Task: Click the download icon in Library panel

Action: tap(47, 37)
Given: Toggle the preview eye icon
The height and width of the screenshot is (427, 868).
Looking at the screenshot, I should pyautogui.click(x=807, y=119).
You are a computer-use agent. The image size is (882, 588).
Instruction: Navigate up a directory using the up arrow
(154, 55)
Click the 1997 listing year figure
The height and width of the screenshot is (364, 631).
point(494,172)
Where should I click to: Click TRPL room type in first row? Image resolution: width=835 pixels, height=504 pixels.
---------------
## Directions for this task
Repeat the listing in full, keeping every line exactly as it is.

## Problem solution
Task: Click the download icon in Library panel

Action: tap(47, 37)
Given: Toggle the preview eye icon
The height and width of the screenshot is (427, 868).
Looking at the screenshot, I should pyautogui.click(x=807, y=119).
You are a computer-use agent. The image size is (882, 588).
Instruction: Navigate up a directory using the up arrow
(154, 55)
Click the 1997 listing year figure
The height and width of the screenshot is (364, 631).
point(494,172)
Where should I click to: Click TRPL room type in first row? Image resolution: width=835 pixels, height=504 pixels.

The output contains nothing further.